### What the task requires
Set down the material exactly. Keep every line.

### Extracted material
_ _ _

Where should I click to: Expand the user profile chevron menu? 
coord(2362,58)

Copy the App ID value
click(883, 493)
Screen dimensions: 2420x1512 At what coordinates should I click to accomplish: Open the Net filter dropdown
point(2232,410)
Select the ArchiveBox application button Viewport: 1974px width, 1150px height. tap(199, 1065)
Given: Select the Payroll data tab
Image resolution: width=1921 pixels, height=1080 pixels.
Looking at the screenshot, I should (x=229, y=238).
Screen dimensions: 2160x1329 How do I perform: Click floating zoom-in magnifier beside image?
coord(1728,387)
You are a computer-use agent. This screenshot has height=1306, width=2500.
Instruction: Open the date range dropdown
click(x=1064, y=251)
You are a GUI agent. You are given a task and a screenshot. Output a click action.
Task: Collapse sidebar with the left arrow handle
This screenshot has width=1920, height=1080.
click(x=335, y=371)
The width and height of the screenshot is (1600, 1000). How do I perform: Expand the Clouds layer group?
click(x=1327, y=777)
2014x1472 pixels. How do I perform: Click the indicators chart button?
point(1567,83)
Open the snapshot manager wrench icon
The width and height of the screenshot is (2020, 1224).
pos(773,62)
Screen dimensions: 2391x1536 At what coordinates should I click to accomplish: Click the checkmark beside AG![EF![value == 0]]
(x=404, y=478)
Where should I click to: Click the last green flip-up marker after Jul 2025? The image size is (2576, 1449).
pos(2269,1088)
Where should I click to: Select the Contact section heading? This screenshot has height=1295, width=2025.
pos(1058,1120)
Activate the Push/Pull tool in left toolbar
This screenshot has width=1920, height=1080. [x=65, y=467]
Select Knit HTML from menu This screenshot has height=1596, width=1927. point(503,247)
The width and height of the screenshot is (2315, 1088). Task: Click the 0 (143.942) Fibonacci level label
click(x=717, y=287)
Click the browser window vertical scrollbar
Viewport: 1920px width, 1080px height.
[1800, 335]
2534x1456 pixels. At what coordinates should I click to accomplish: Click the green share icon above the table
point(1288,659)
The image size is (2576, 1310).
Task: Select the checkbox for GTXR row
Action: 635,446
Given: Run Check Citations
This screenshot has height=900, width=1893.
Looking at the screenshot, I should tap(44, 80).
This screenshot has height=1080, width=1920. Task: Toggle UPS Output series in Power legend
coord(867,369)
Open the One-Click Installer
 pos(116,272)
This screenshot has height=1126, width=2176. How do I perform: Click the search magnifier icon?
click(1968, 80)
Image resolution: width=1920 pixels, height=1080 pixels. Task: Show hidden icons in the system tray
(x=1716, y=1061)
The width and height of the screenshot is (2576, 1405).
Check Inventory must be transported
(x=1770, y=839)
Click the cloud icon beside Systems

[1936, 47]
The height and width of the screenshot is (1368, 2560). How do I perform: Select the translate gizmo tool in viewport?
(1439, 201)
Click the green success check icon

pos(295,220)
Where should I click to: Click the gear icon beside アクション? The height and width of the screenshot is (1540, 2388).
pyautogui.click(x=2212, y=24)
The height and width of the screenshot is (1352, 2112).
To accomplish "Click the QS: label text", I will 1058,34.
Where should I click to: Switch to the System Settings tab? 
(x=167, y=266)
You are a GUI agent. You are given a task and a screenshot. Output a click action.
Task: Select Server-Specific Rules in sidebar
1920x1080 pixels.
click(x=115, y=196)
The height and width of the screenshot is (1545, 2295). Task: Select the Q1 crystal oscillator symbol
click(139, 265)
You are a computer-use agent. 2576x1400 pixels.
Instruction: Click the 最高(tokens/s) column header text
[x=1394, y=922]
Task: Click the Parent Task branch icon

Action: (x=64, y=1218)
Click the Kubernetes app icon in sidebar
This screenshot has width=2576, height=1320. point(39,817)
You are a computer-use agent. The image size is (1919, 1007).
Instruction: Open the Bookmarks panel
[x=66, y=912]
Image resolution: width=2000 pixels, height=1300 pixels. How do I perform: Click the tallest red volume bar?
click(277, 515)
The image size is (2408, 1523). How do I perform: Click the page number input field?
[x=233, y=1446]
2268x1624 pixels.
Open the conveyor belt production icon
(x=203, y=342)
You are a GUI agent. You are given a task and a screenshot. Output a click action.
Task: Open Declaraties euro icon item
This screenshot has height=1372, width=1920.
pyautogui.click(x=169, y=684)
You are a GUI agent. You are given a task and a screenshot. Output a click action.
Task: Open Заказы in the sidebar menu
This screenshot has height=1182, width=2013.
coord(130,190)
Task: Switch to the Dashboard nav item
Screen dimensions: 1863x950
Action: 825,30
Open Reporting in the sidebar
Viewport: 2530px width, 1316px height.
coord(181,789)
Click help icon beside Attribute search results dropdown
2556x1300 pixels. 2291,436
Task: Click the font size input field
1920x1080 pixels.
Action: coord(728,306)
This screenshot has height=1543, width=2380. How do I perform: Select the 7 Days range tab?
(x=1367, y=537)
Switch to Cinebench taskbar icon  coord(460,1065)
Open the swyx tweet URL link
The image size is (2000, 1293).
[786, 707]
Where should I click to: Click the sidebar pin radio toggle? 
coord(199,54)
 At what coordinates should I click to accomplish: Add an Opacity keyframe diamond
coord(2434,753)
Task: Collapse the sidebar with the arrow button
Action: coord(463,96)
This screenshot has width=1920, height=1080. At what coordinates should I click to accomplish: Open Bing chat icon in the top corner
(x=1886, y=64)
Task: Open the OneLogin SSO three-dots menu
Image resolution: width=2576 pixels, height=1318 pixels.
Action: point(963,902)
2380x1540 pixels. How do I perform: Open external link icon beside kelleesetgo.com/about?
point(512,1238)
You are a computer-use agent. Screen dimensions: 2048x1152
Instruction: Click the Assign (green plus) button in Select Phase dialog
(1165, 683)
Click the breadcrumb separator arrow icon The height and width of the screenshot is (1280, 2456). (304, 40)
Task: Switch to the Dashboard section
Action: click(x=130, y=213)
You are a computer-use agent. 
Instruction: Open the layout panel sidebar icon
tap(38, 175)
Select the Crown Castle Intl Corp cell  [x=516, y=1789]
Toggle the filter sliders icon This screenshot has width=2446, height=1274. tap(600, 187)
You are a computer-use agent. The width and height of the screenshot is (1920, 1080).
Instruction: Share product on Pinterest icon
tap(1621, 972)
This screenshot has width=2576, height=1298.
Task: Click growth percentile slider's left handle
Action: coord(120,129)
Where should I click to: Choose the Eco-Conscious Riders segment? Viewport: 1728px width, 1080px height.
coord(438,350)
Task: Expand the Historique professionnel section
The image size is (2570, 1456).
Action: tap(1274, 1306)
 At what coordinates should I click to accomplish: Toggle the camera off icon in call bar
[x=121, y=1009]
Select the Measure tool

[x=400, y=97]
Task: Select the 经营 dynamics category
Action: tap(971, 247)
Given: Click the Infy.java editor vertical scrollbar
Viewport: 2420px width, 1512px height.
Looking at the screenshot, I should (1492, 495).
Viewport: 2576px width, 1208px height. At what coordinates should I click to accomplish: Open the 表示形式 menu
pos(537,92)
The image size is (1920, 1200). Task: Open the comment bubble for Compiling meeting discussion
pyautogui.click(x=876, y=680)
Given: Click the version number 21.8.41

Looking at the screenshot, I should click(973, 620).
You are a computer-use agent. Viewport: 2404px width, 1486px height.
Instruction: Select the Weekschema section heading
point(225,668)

_ _ _

### Task output
Where should I click to: Expand the user profile chevron menu? 
coord(2362,58)

Copy the App ID value
click(883, 493)
Screen dimensions: 2420x1512 At what coordinates should I click to accomplish: Open the Net filter dropdown
point(2232,410)
Select the ArchiveBox application button Viewport: 1974px width, 1150px height. tap(199, 1065)
Given: Select the Payroll data tab
Image resolution: width=1921 pixels, height=1080 pixels.
Looking at the screenshot, I should (x=229, y=238).
Screen dimensions: 2160x1329 How do I perform: Click floating zoom-in magnifier beside image?
coord(1728,387)
You are a computer-use agent. This screenshot has height=1306, width=2500.
Instruction: Open the date range dropdown
click(x=1064, y=251)
You are a GUI agent. You are given a task and a screenshot. Output a click action.
Task: Collapse sidebar with the left arrow handle
This screenshot has width=1920, height=1080.
click(x=335, y=371)
The width and height of the screenshot is (1600, 1000). How do I perform: Expand the Clouds layer group?
click(x=1327, y=777)
2014x1472 pixels. How do I perform: Click the indicators chart button?
point(1567,83)
Open the snapshot manager wrench icon
The width and height of the screenshot is (2020, 1224).
pos(773,62)
Screen dimensions: 2391x1536 At what coordinates should I click to accomplish: Click the checkmark beside AG![EF![value == 0]]
(x=404, y=478)
Where should I click to: Click the last green flip-up marker after Jul 2025? The image size is (2576, 1449).
pos(2269,1088)
Where should I click to: Select the Contact section heading? This screenshot has height=1295, width=2025.
pos(1058,1120)
Activate the Push/Pull tool in left toolbar
This screenshot has width=1920, height=1080. [x=65, y=467]
Select Knit HTML from menu This screenshot has height=1596, width=1927. point(503,247)
The width and height of the screenshot is (2315, 1088). Task: Click the 0 (143.942) Fibonacci level label
click(x=717, y=287)
Click the browser window vertical scrollbar
Viewport: 1920px width, 1080px height.
[1800, 335]
2534x1456 pixels. At what coordinates should I click to accomplish: Click the green share icon above the table
point(1288,659)
The image size is (2576, 1310).
Task: Select the checkbox for GTXR row
Action: 635,446
Given: Run Check Citations
This screenshot has height=900, width=1893.
Looking at the screenshot, I should tap(44, 80).
This screenshot has height=1080, width=1920. Task: Toggle UPS Output series in Power legend
coord(867,369)
Open the One-Click Installer
 pos(116,272)
This screenshot has height=1126, width=2176. How do I perform: Click the search magnifier icon?
click(1968, 80)
Image resolution: width=1920 pixels, height=1080 pixels. Task: Show hidden icons in the system tray
(x=1716, y=1061)
The width and height of the screenshot is (2576, 1405).
Check Inventory must be transported
(x=1770, y=839)
Click the cloud icon beside Systems

[1936, 47]
The height and width of the screenshot is (1368, 2560). How do I perform: Select the translate gizmo tool in viewport?
(1439, 201)
Click the green success check icon

pos(295,220)
Where should I click to: Click the gear icon beside アクション? The height and width of the screenshot is (1540, 2388).
pyautogui.click(x=2212, y=24)
The height and width of the screenshot is (1352, 2112).
To accomplish "Click the QS: label text", I will 1058,34.
Where should I click to: Switch to the System Settings tab? 
(x=167, y=266)
You are a GUI agent. You are given a task and a screenshot. Output a click action.
Task: Select Server-Specific Rules in sidebar
1920x1080 pixels.
click(x=115, y=196)
The height and width of the screenshot is (1545, 2295). Task: Select the Q1 crystal oscillator symbol
click(139, 265)
You are a computer-use agent. 2576x1400 pixels.
Instruction: Click the 最高(tokens/s) column header text
[x=1394, y=922]
Task: Click the Parent Task branch icon

Action: (x=64, y=1218)
Click the Kubernetes app icon in sidebar
This screenshot has width=2576, height=1320. point(39,817)
You are a computer-use agent. The image size is (1919, 1007).
Instruction: Open the Bookmarks panel
[x=66, y=912]
Image resolution: width=2000 pixels, height=1300 pixels. How do I perform: Click the tallest red volume bar?
click(277, 515)
The image size is (2408, 1523). How do I perform: Click the page number input field?
[x=233, y=1446]
2268x1624 pixels.
Open the conveyor belt production icon
(x=203, y=342)
You are a GUI agent. You are given a task and a screenshot. Output a click action.
Task: Open Declaraties euro icon item
This screenshot has height=1372, width=1920.
pyautogui.click(x=169, y=684)
You are a GUI agent. You are given a task and a screenshot. Output a click action.
Task: Open Заказы in the sidebar menu
This screenshot has height=1182, width=2013.
coord(130,190)
Task: Switch to the Dashboard nav item
Screen dimensions: 1863x950
Action: 825,30
Open Reporting in the sidebar
Viewport: 2530px width, 1316px height.
coord(181,789)
Click help icon beside Attribute search results dropdown
2556x1300 pixels. 2291,436
Task: Click the font size input field
1920x1080 pixels.
Action: coord(728,306)
This screenshot has height=1543, width=2380. How do I perform: Select the 7 Days range tab?
(x=1367, y=537)
Switch to Cinebench taskbar icon  coord(460,1065)
Open the swyx tweet URL link
The image size is (2000, 1293).
[786, 707]
Where should I click to: Click the sidebar pin radio toggle? 
coord(199,54)
 At what coordinates should I click to accomplish: Add an Opacity keyframe diamond
coord(2434,753)
Task: Collapse the sidebar with the arrow button
Action: coord(463,96)
This screenshot has width=1920, height=1080. At what coordinates should I click to accomplish: Open Bing chat icon in the top corner
(x=1886, y=64)
Task: Open the OneLogin SSO three-dots menu
Image resolution: width=2576 pixels, height=1318 pixels.
Action: point(963,902)
2380x1540 pixels. How do I perform: Open external link icon beside kelleesetgo.com/about?
point(512,1238)
You are a computer-use agent. Screen dimensions: 2048x1152
Instruction: Click the Assign (green plus) button in Select Phase dialog
(1165, 683)
Click the breadcrumb separator arrow icon The height and width of the screenshot is (1280, 2456). (304, 40)
Task: Switch to the Dashboard section
Action: click(x=130, y=213)
You are a computer-use agent. 
Instruction: Open the layout panel sidebar icon
tap(38, 175)
Select the Crown Castle Intl Corp cell  [x=516, y=1789]
Toggle the filter sliders icon This screenshot has width=2446, height=1274. tap(600, 187)
You are a computer-use agent. The width and height of the screenshot is (1920, 1080).
Instruction: Share product on Pinterest icon
tap(1621, 972)
This screenshot has width=2576, height=1298.
Task: Click growth percentile slider's left handle
Action: coord(120,129)
Where should I click to: Choose the Eco-Conscious Riders segment? Viewport: 1728px width, 1080px height.
coord(438,350)
Task: Expand the Historique professionnel section
The image size is (2570, 1456).
Action: tap(1274, 1306)
 At what coordinates should I click to accomplish: Toggle the camera off icon in call bar
[x=121, y=1009]
Select the Measure tool

[x=400, y=97]
Task: Select the 经营 dynamics category
Action: tap(971, 247)
Given: Click the Infy.java editor vertical scrollbar
Viewport: 2420px width, 1512px height.
Looking at the screenshot, I should (1492, 495).
Viewport: 2576px width, 1208px height. At what coordinates should I click to accomplish: Open the 表示形式 menu
pos(537,92)
The image size is (1920, 1200). Task: Open the comment bubble for Compiling meeting discussion
pyautogui.click(x=876, y=680)
Given: Click the version number 21.8.41

Looking at the screenshot, I should click(973, 620).
You are a computer-use agent. Viewport: 2404px width, 1486px height.
Instruction: Select the Weekschema section heading
point(225,668)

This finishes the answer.